Based on our conviction that Sword and Shield publishes the truth, we also make judgments about the reception of the magazine. Many hate the magazine and no longer read it, or they curse it. This is because they hate the truth, do not want to read the truth, and curse it. Many love the magazine and cannot wait for Sword and Shield to come in their mailboxes. This is because they love the truth. The reception of the magazine and its publication of the truth is indicative of the spiritual state of those who receive or reject the magazine. Those who have the Spirit receive the Spirit’s things. So said the apostle Paul in 1 Corinthians 2:11–16,

11. For what man knoweth the things of a man, save the spirit of man which is in him? even so the things of God knoweth no man, but the Spirit of God.

12. Now we have received, not the spirit of the world, but the spirit which is of God; that we might know the things that are freely given to us of God.

13. Which things also we speak, not in the words which man’s wisdom teacheth, but which the Holy Ghost teacheth; comparing spiritual things with spiritual.

14. But the natural man receiveth not the things of the Spirit of God: for they are foolishness unto him: neither can he know them, because they are spiritually discerned.

15. But he that is spiritual judgeth all things, yet he himself is judged of no man.

16. For who hath known the mind of the Lord, that he may instruct him? But we have the mind of Christ.

Christ is not divided. He who has Christ receives Christ’s things. Because he is joined to Christ by Christ’s Spirit, he has Christ’s mind; and by the power of that same Spirit, he receives and rejoices in those things that are Christ’s. On that basis we also judge that because Sword and Shield publishes the truth, the rejection of Sword and Shield is the rejection of the truth as it is in Christ Jesus and as it is received by the power of his Spirit alone.

The truth is one harmonious whole. The truth has been developed throughout history and through controversy. It seems that the Lord determined that we would have a controversy about the application of salvation to the elect child of God and thus a controversy about the elect’s possession, experience, and enjoyment of his salvation. This is the place that God has given to us in the history of his church.

The controversy is important. Let no one suppose that the controversy over the possession of salvation is any less important than a controversy over election or the cross of Christ. For the truth is that a controversy over the elect’s possession of salvation must invariably involve in the end a controversy over election and the cross. This controversy over the possession of salvation has wide-ranging implications because the truth is one harmonious whole. One cannot tamper with and corrupt the truth of the elect’s possession of salvation without corrupting the whole of divine doctrine.

WRITTEN PROBLEM 1 – Write out the passage on Sword and Shield and the truth word for word, between "14. But the" and "his Spirit alone.", inclusive.
WRITTEN PROBLEM 2 – Carry the passage on Sword and Shield and the truth further, picking up after its final sentence.

INFORMATION SHOWN –
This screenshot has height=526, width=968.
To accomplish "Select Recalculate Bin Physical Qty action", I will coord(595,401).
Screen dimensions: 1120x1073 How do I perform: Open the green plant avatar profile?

RESULT 1 –
14. But the natural man receiveth not the things of the Spirit of God: for they are foolishness unto him: neither can he know them, because they are spiritually discerned.

15. But he that is spiritual judgeth all things, yet he himself is judged of no man.

16. For who hath known the mind of the Lord, that he may instruct him? But we have the mind of Christ.

Christ is not divided. He who has Christ receives Christ’s things. Because he is joined to Christ by Christ’s Spirit, he has Christ’s mind; and by the power of that same Spirit, he receives and rejoices in those things that are Christ’s. On that basis we also judge that because Sword and Shield publishes the truth, the rejection of Sword and Shield is the rejection of the truth as it is in Christ Jesus and as it is received by the power of his Spirit alone.

RESULT 2 –
We have witnessed this throughout our controversy as well. And this reality has been pointed to on the pages of Sword and Shield. If man has a decisive part in the appropriation of his salvation, then whoever teaches that must end up with a different doctrine of election, a different doctrine of the cross, a different doctrine of man, a different doctrine of the church, and a different god. God is either sovereign and infallibly accomplishes his good pleasure in his elect and in all the world, or God is a god who engages in a mutually dependent relationship with man, so that there is a mutual interplay and interdependence among the grace of God, man’s obedience, and gracious rewards. If man is first in his salvation, then one must end up with a dependent god. Since many will try to deflect the force of that judgment by saying that God’s way is to enable man and graciously to give to man what man must do first, then we say that if man is first by the grace of God, then one must end up with a different god. So our judgment is that the god of the Protestant Reformed Churches (PRC) with her man-first theology is a different god, who is no god at all. The God of the Reformed faith is independent, sovereign, and omnipotent. He is the God who brings to pass and performs all his good pleasure in both the elect and in the reprobate. The god of the Protestant Reformed Churches is dependent. He will not, he cannot, and he may not give certain aspects of the promise until man first performs his part. But such a conception is utterly foreign to the Reformed creeds and the Reformed faith. God is sovereign, and salvation is his work alone, by grace alone, in Christ alone, for the certain and inevitable salvation of the elect alone.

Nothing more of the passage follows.